Developing Tacos September 12, 2006 1 comment

It was a fifth or sixth grade science teacher who taught me the importance of labeling containers. I had brought in some kind of science liquid in a small mouthwash bottle, with no mention of the containers updated contents. As I presented him my mouthwash, his eyes grew wide at the excitement of the lesson teaching opportunity I had unexpectedly presented. He snatched the bottle and extended his arm high in the air to expose my idiocy.

“What’s wrong with this?” he asked, followed by the answer to his own question, “There’s No Label, of course!”. I get it, had I left that bottle of “mouthwash” somewhere, the results could have been interesting.

taco developmentLast night I was making taco meat.
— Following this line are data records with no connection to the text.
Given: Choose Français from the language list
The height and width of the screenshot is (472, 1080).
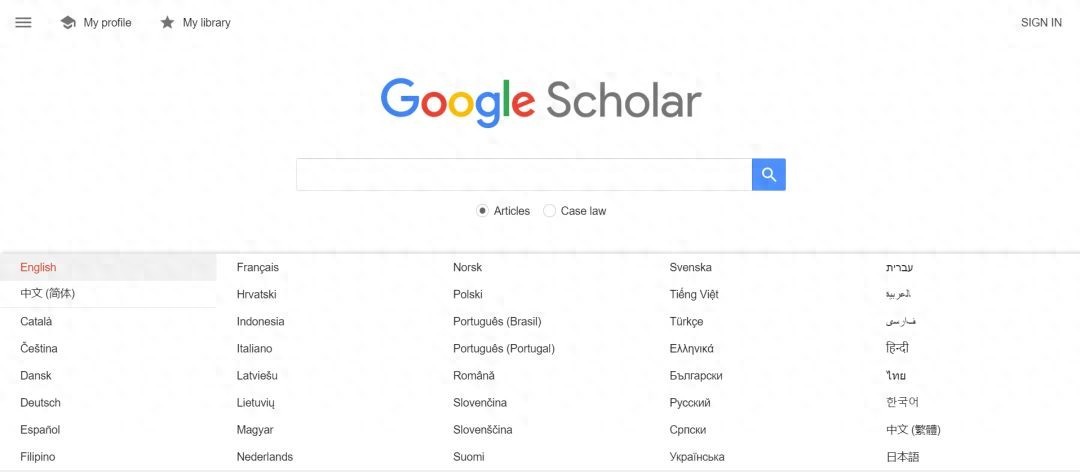Looking at the screenshot, I should (x=258, y=267).
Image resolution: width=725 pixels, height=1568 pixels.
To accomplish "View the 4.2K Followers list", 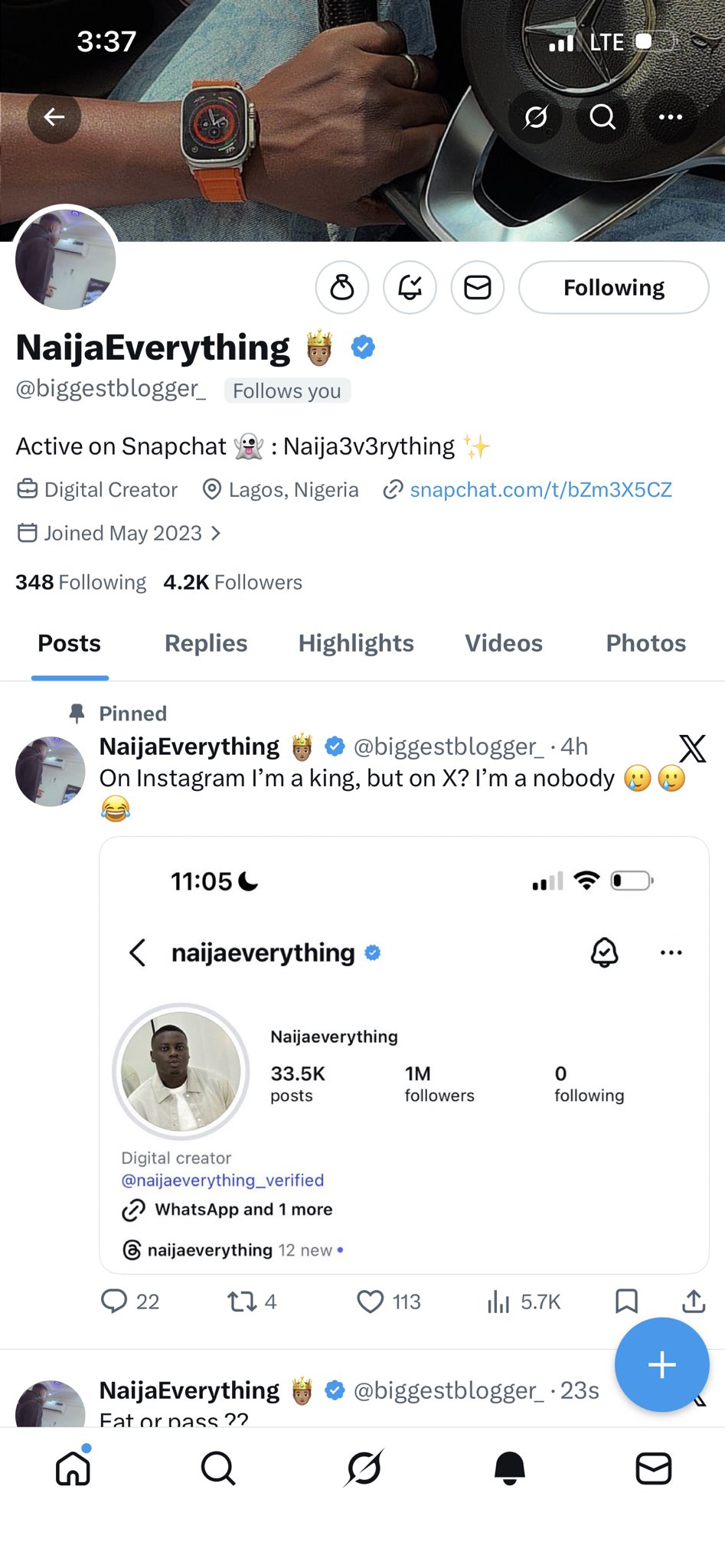I will coord(233,583).
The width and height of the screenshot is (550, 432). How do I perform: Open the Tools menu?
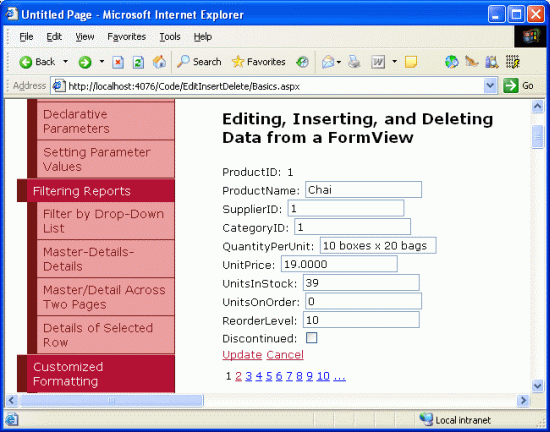(170, 36)

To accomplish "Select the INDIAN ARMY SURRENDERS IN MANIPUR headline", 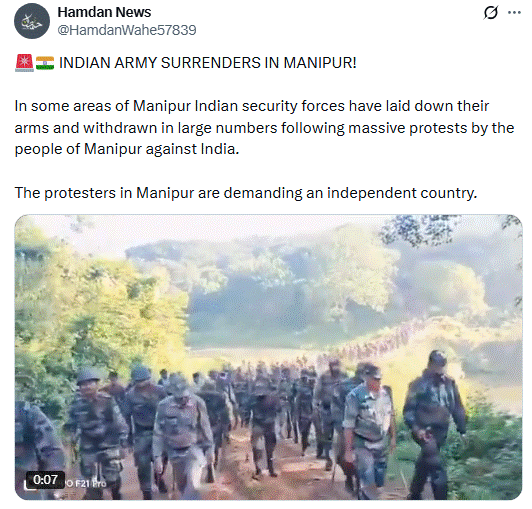I will pos(208,63).
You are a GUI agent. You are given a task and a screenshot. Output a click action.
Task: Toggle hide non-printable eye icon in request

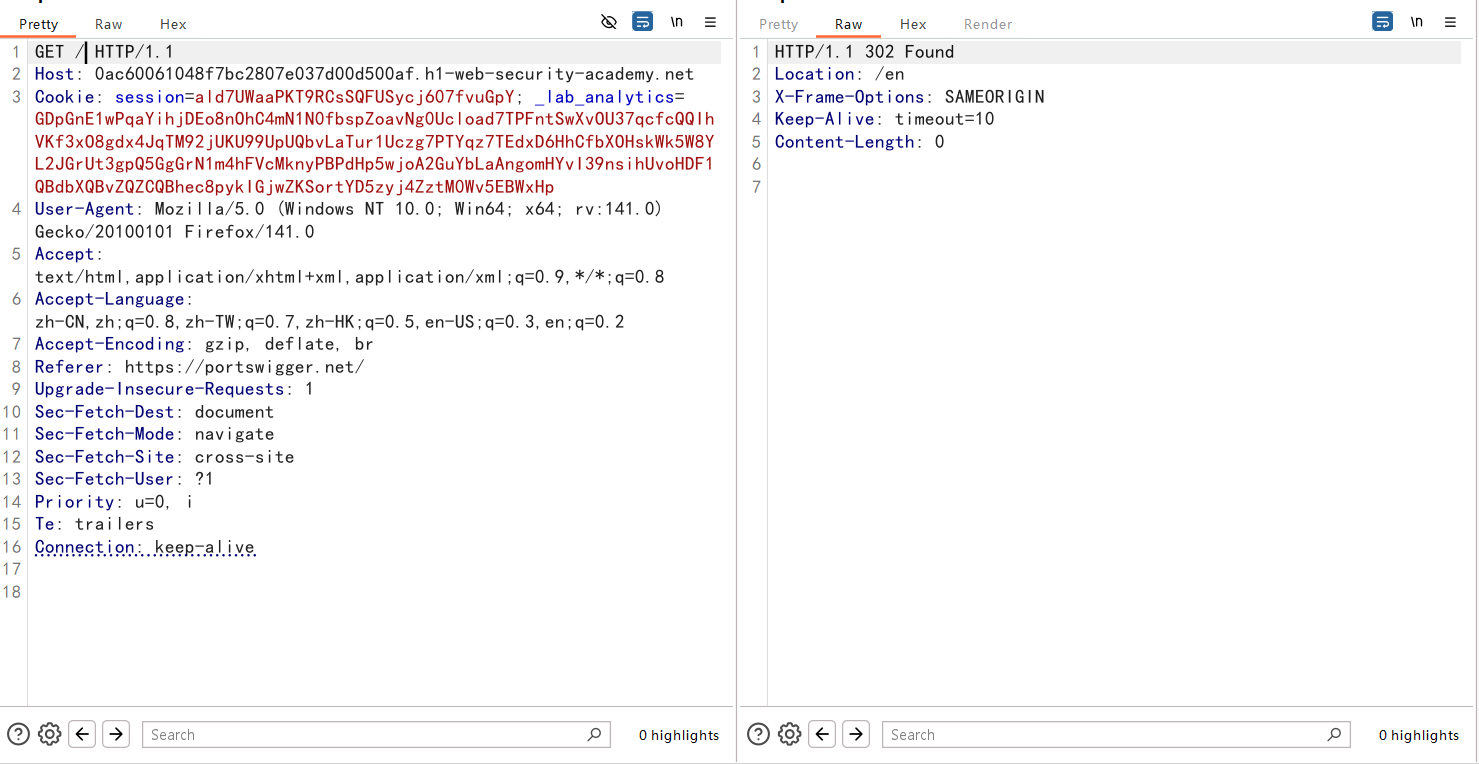coord(608,22)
While I do know the few ingredients required to transform regular ground beef into a mexican meat heaven, I do not do this often. I spiced up the meat, put it in a shell, added the standard taco condiments and ate my taco. It was hot as hell. I’ve had hot tacos and enjoy spicy foods, but this taco was on some new level. I retraced my steps with Susan, who was dumfounded by my inabilities.

It must be too much hot sauce. But no, this was a deeper heat than hot sauce… I used the Chili Powder that’s in the glass container with the purple lid. Chilli powder isn’t that spicy, you can get away with using tons of that.
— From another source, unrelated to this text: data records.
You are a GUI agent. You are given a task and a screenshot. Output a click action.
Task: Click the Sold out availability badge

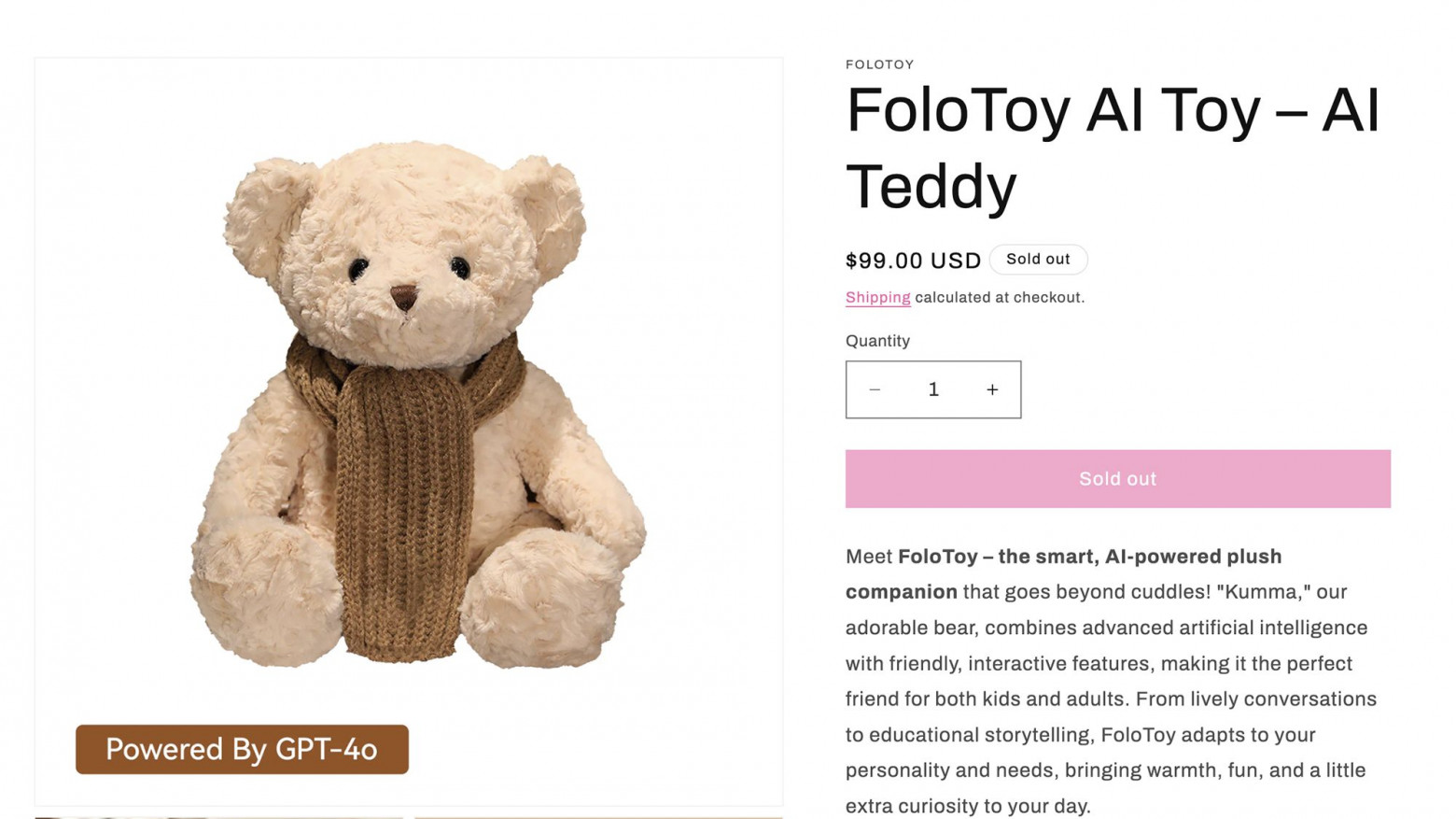tap(1038, 259)
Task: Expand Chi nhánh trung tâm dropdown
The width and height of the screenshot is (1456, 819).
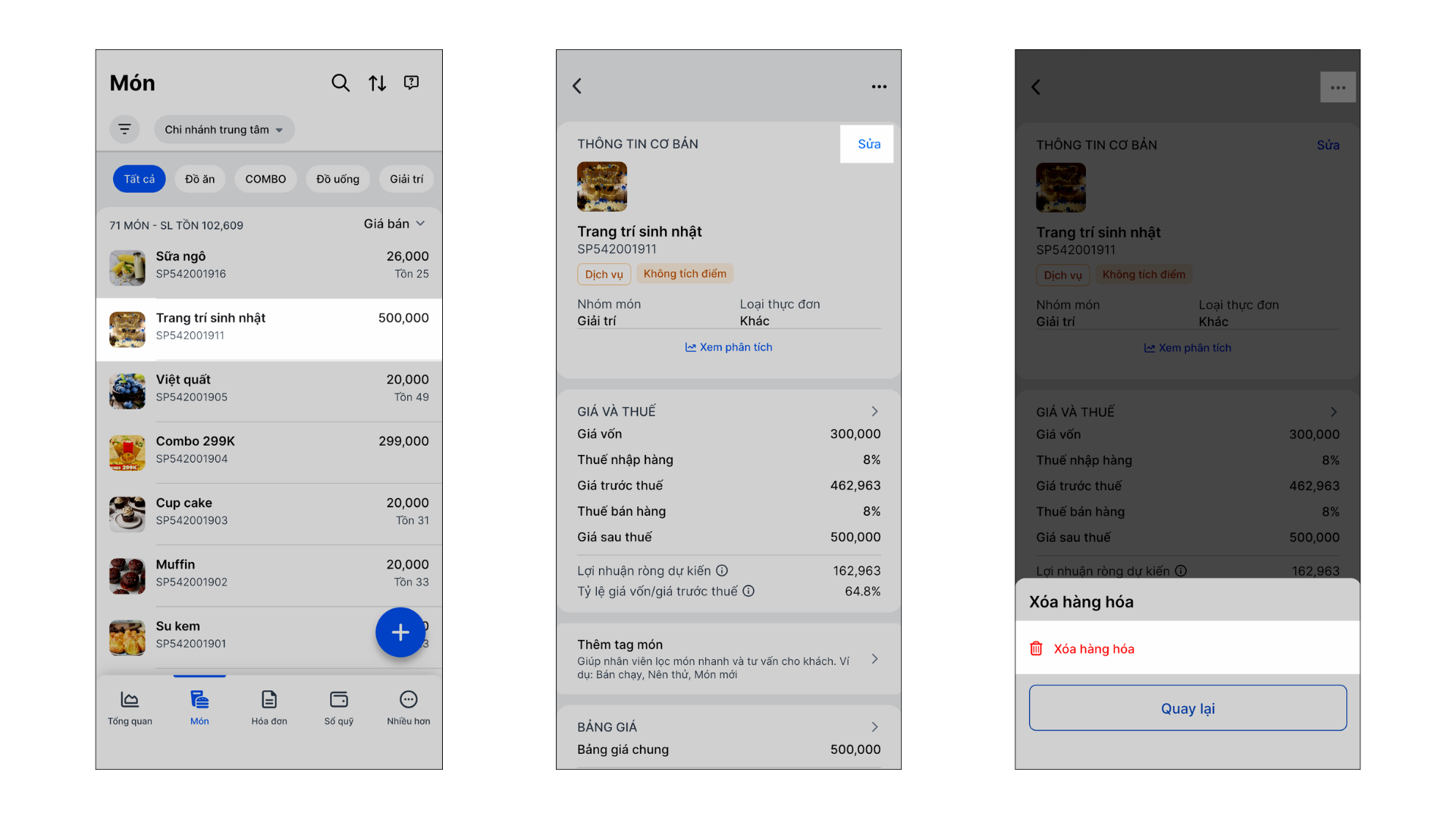Action: [224, 130]
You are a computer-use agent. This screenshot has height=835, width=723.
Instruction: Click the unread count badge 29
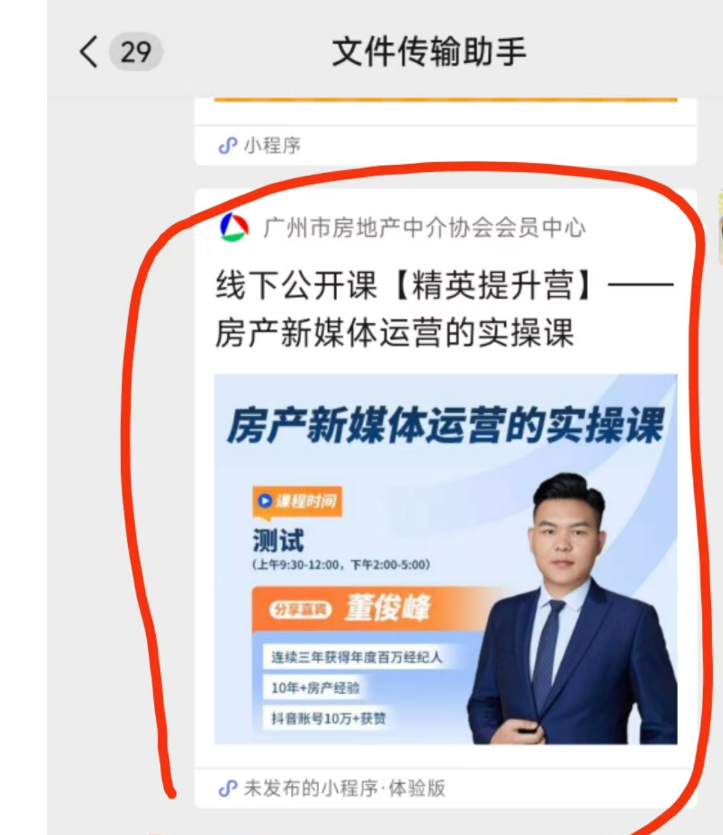[x=136, y=52]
“Wait, you said the glass container with the purple lid?”

yes, the chilli powder

“That’s cayenne pepper, not chili powder”. Mexican meat heaven it was not, colossal waste of perfectly good beef, it was.

I even smelled that spice before I spread it liberally throughout. The chili powder was in a different unlabeled container and I learned, is a much darker red.
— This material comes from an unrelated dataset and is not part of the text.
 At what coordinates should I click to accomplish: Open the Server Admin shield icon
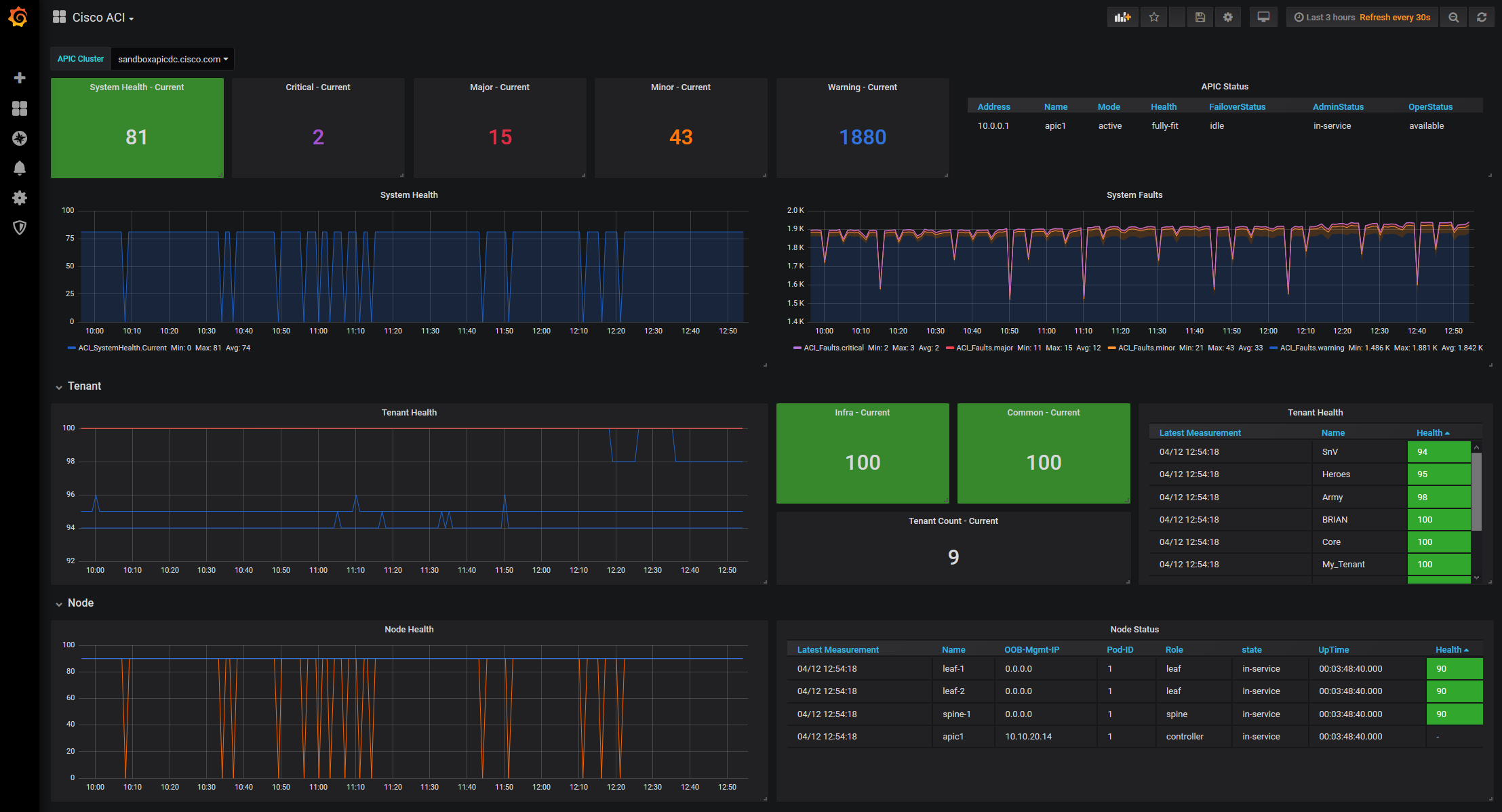20,228
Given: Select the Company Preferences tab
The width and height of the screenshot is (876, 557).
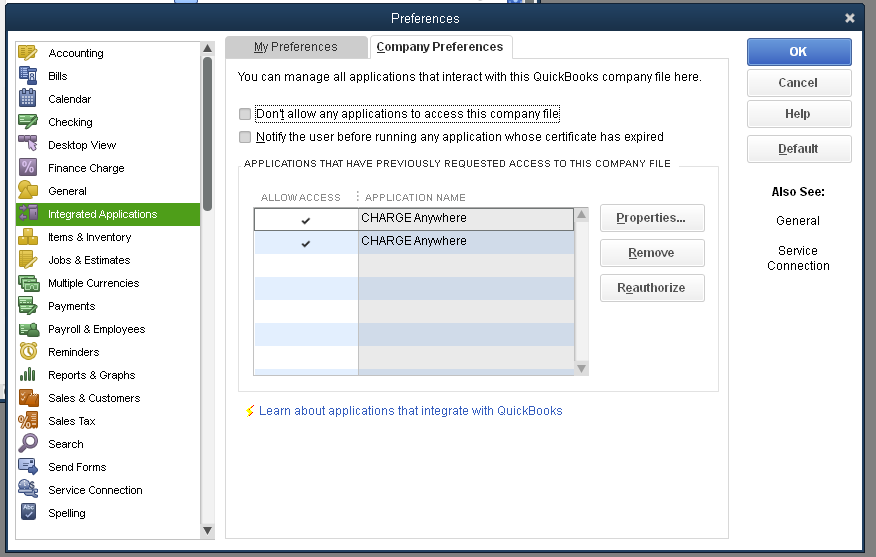Looking at the screenshot, I should 439,47.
I was pretty excited, this real world scenario had web design lesson all over it! It immediately became clear how easy it is for someone unfamiliar with there surroundings to make a mistake with disasterous results. It had snuck up in the taco meat completely unexpected. Here you’ve gone and spent all this time making something idiot proof and some noob comes along and throws cayenne pepper up in there. The difference is, in real life, I’ll make tacos again. On the web, I would have never given it a second chance.

  1. haveboard #

    I just almost spit my cereal at the monitor after reading that!